Something odd happened in the wheat fields of Australia and Africa in the forties of the last century: yellow or brownish spots of dead tissue were suddenly observed on the plant leaves. It was soon discovered that this phenomenon was associated with infestation by Pyrenophora tritici-repentis – a fungus that had been known since the turn of the previous century but had until then been harmless. However, this harmlessness became increasingly a thing of the past. The spots often became darker and wheat tan spot, as the disease was now called, became widespread. In 2003 it was the most frequent wheat disease in Canada, and according to a study from Germany in 2004 the yield of wheat grain in our neighbouring country shrank by 10 to 36 percent because of the fungus.

The corresponding research increased in parallel with the increase in the disease. It revealed that the fungus develops its harmful effect via the substance ToxA. An additional finding showed that only wheat plants carrying the Tsn1 gene are sensitive to the toxin. But how on earth did the fungus happen to mutate into a pest? This question was also answered recently: it was not a classical gene mutation. Instead Pyrenophora tritici-repentis (Ptr) acquired the gene for ToxA from Stagonospora nodorum (Sn), a fungus that also occurs in wheat. This conclusion was reached by ETH researchers Bruce McDonald and Eva Stukenbrock from the Institute of Integrative Biology together with colleagues from the USA and Australia (1). The study, which is the first to show horizontal gene transfer in fungi, appears in the new issue of Nature Genetics (2).

Uniformity is evidence of a historically recent event

The new study began with a genome project on Sn, the fungus that causes the wheat disease called leaf blotch and which has been known since the late 19th century. While Richard Oliver from Murdoch University in Australia was scanning the list of 17,000 fungal genes he noticed No. 16571, which stood for a gene very similar to the ToxA gene of Ptr. This was unexpected, since nobody had previously suggested that ToxA is also present in Stagonospora. In collaboration with Tim Friesen of the US Department of Agriculture it was also discovered that ToxA is necessary in both fungi to enable them to cause disease in wheat plants that have Tsn1 genes.

With these suspicious factors as a starting point, Bruce McDonald and Eva Stukenbrock examined their collection of Sn and Ptr. It became apparent that among about 800 fungus isolates originating from the whole world, 80 percent of the Ptr and 24 percent of the Sn contained ToxA. At the same time, the ToxA genes in Ptr were practically identical, but were highly variable in Sn. The researchers also discovered that the flanking sequences of the ToxA genes were very similar in both fungi and were reminiscent of genes called transposons, which are responsible for the asexual transfer of other genes.

The fungus Pyrenophora tritici-repentis causes brown spots on wheat plant leaves. ETH researchers discovered how the fungus turned into the pathogen causing wheat tan spot.

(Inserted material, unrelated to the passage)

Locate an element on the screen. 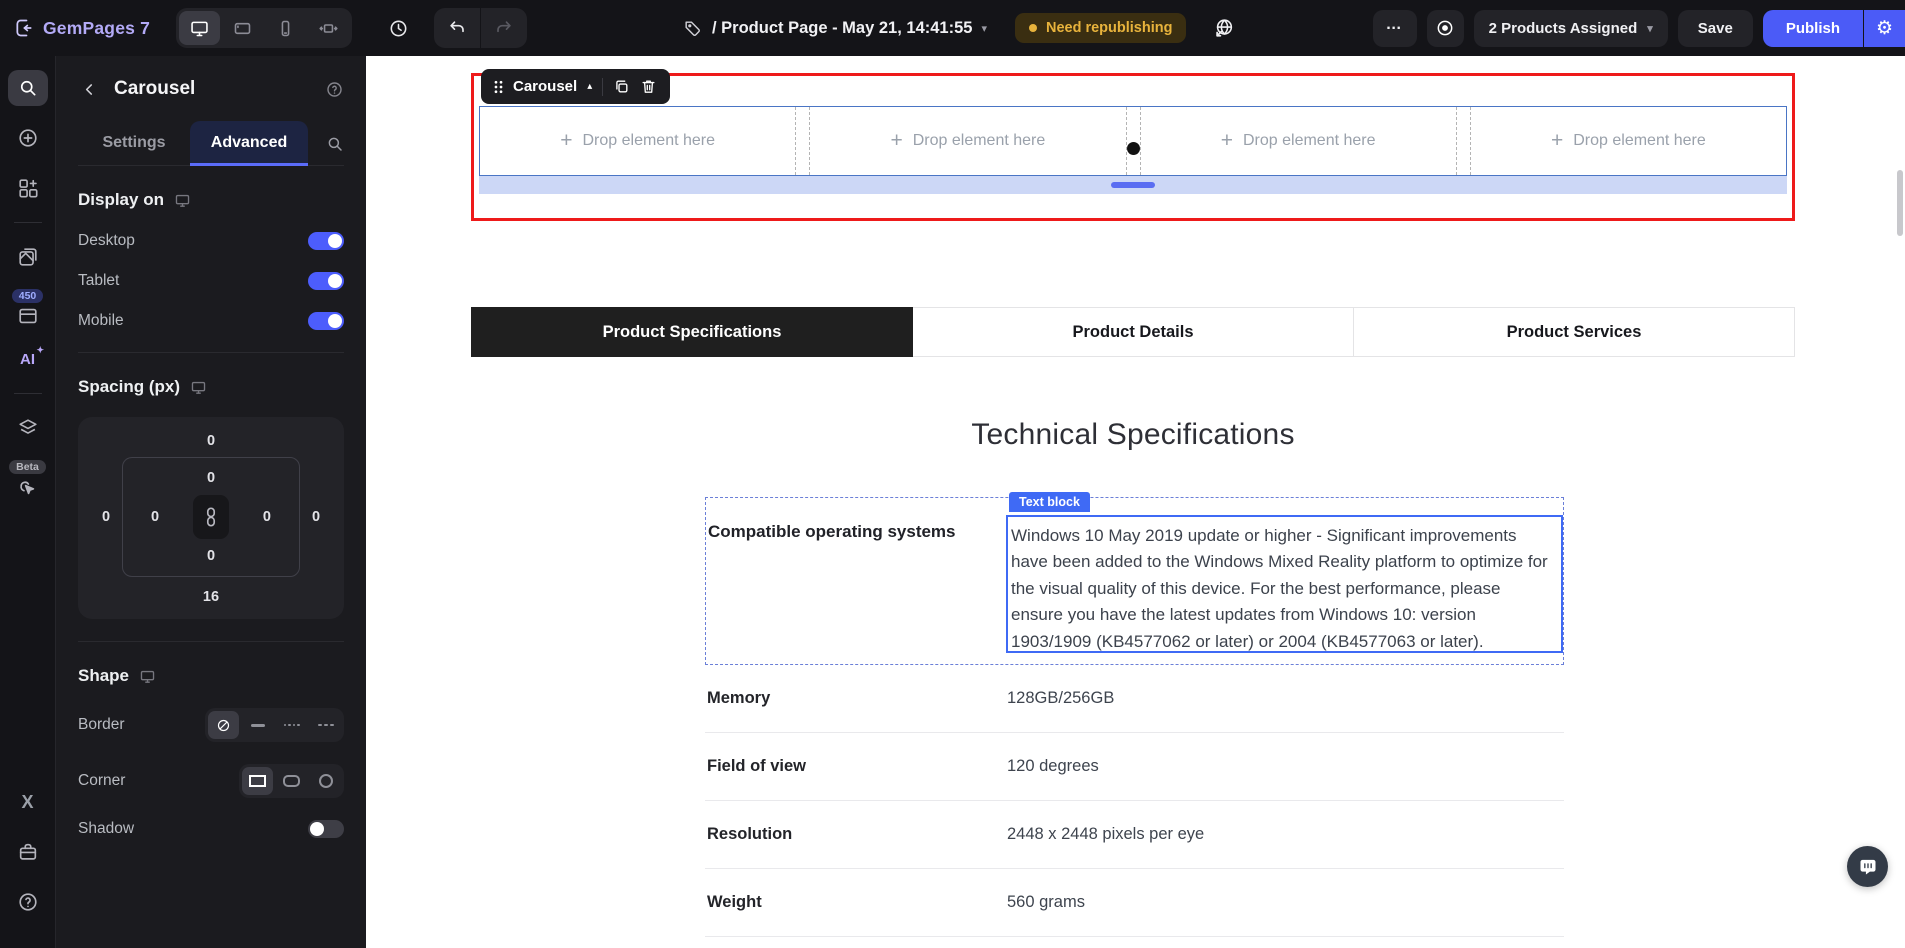 This screenshot has height=948, width=1905. search-icon is located at coordinates (28, 88).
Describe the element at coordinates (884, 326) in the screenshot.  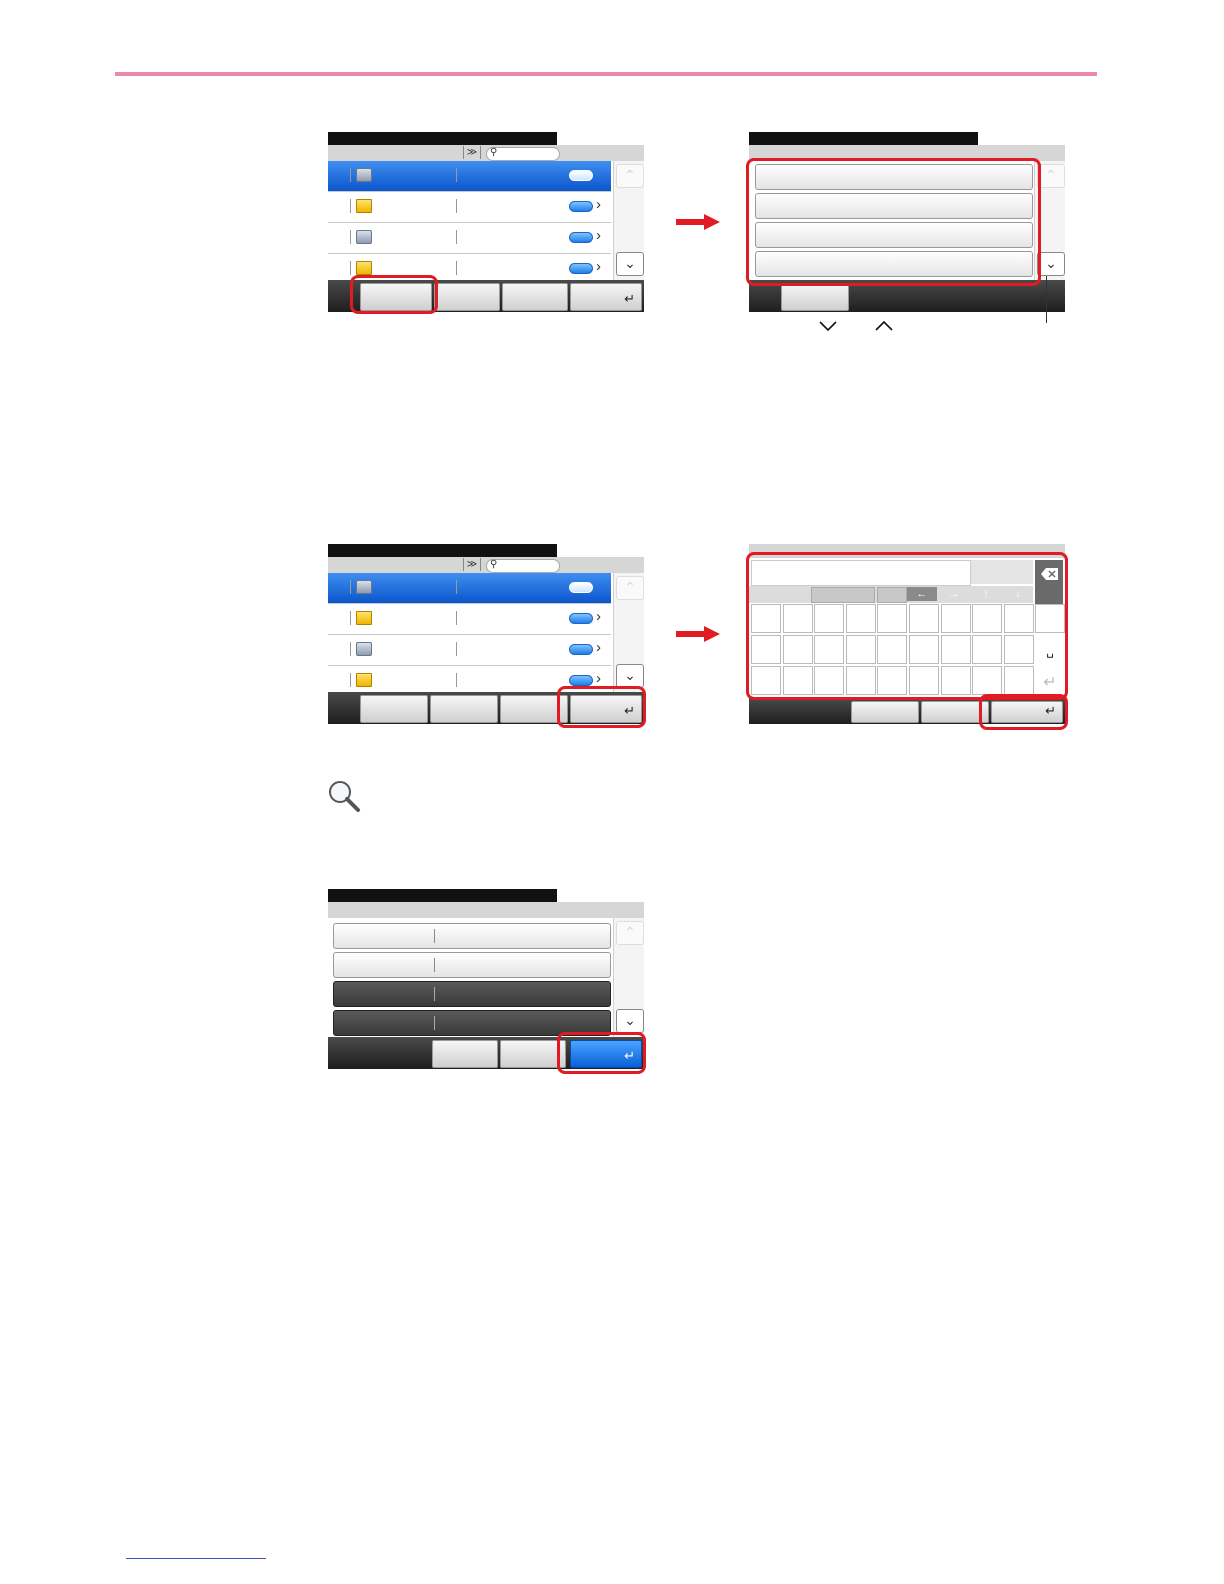
I see `chevron-up-icon` at that location.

Taken together, these findings represent the first proof of horizontal gene transfer in fungi. They also explain the sudden emergence of wheat tan spot in the middle of the last century. “The uniformity of the ToxA gene in Pyrenophora contrasts with the variability of the other genes of this fungus,” explains Bruce McDonald. In this respect gene transfer is a better explanation than a genetic bottleneck in the history of Ptr, which would have had to act on all the genes. The researcher explains the high frequency of 80 percent in Ptr by the fact that ToxA greatly helps Pyrenophora to spread. It would be possible to test this hypothesis by looking to see whether fungal strains with ToxA occur mainly in regions where the wheat carries the Tsn1 gene.

The next target: how do fungi transfer genes?

If such a connection were proven, it would then be possible to advise plant breeders to eliminate the Tsn1 gene, says McDonald. “However, our study does not yet result in any direct application to farming practice.” Nevertheless, in hindsight a change in wheat field cultivation that was regarded as permanent can be said to have had adverse consequences. For example allowing straw and other residues to remain on the ground after the wheat harvest probably protects against soil erosion, but at the same time this procedure promotes the spread of Prt. On the situation in Switzerland, Bruce McDonald comments that, “Farmers in this part have been spared wheat tan spot because many of them still plough their fields. By doing this they also remove the wheat stubble on which the harmful fungi survive to the next generation of wheat.”

However, considerations of agricultural practice are not the researcher’s main priority. Having shown that horizontal gene transfer occurs in fungi, he now wants to find out how it takes place. It is suspected that tubular interconnections between fungal spores and known as conidial anastomosis tubes play a part. This is because they have been observed in the case of Ptr and Sn present on the same wheat plant. Once horizontal gene transfer in fungi has been explained, there is a better chance of assessing whether awkward genes can be transferred in this kingdom of living organisms as easily as they can in bacteria and viruses.